The outbreak of World War I in Europe in 1914 left British Honduras in isolation.
Ocean transport was diverted to vital war material, and available transport dwindled as German U-boats and commerce raiders roamed the Caribbean Sea and the Gulf of Mexico, sinking or capturing Allied merchant ships.
Colonial products such as mahogany and chicle (a tropical sap used to make chewing gum) were a low priority, and few merchant vessels risked calling in British Honduras.
In early 1915, when the colony needed new postage stamps, London’s printing firms were far away across thousands of perilous miles of sea. There were great fears that the new stamp shipment might be captured by a German commerce raider or perhaps even a surfaced U-boat.
To easily identify the stamps, they were overprinted with a pale violet moire pattern. Covered with networks of pale zigzag lines, the stamps were quite distinctive and could be spotted easily.
If the stamps were captured by the Germans, the issue could be invalidated.
By the time the stamps were ready for shipment, matters looked a bit better for the Allies.
The German cruiser SMS Karlsruhe captured or sank 16 Allied ships in the Gulf of Mexico and the Caribbean Sea in 1914. But on the night of Nov. 4, 1914, while on the way to attack shipping bound for Barbados, the SMS Karlsruhe was destroyed by an accidental explosion.
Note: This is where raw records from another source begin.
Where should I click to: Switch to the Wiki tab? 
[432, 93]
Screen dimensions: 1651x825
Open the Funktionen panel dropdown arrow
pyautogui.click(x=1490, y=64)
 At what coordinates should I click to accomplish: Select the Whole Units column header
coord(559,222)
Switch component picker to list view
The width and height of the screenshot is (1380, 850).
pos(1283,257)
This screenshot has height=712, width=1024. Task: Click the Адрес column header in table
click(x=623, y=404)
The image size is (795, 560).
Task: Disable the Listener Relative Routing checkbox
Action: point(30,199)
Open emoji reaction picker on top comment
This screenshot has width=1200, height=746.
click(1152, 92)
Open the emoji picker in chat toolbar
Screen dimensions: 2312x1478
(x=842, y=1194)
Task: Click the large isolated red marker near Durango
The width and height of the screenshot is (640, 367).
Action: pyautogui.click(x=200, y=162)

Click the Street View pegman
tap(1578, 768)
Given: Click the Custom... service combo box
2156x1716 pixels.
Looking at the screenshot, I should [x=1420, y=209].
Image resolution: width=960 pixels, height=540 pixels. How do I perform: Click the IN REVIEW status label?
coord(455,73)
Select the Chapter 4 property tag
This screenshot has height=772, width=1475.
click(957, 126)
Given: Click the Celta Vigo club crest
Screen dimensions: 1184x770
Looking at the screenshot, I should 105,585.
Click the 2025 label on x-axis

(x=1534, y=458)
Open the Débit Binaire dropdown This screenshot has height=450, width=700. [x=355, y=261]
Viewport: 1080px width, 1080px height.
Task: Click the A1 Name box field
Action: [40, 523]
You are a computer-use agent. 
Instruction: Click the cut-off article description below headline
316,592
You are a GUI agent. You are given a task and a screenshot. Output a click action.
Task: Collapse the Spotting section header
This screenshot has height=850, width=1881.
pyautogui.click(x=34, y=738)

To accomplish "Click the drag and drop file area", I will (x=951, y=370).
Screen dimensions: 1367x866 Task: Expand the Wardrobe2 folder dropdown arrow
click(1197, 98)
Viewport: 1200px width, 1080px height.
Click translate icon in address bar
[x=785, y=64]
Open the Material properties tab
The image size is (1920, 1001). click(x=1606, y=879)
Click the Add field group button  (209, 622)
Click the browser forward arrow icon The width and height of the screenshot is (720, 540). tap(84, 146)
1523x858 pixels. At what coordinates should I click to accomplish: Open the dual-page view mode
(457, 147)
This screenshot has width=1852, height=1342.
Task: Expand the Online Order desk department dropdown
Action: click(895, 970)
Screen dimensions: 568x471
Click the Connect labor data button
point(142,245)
On Dec. 8, 1914, the Germans lost four cruisers and two auxiliary vessels to the Royal Navy at the Battle of the Falklands in the South Atlantic. Although U-boats remained a menace until the end of the war, the German commerce raiders were far less of a worry by early 1915.
The British Honduras stamps shipped from England made it through for distribution to colonial post offices. There were three denominations of new moire-overprinted stamps: a 1¢ green, a 2¢ carmine and a 5¢ ultramarine (Scott 85-87). Each stamp bore a portrait of King George V.
Except for the overprint, these stamps were very similar to previous British Honduras stamps of the same denominations issued in 1913.
The moire overprint can be seen more distinctly on the darkened scan of the 1¢ stamp shown nearby.
In 1916, some of the 1¢ stamps were overprinted “WAR” in black ink (Scott MR1). These stamps paid the postal war tax, which was implemented empire-wide to help pay for the war. The stamp exists with the “WAR” overprint inverted (Scott MR1a).
The moire overprints of British Honduras reside in many a stamp album today as silent reminders that the waves of WWI also rolled through the Caribbean Sea and the Gulf of Mexico.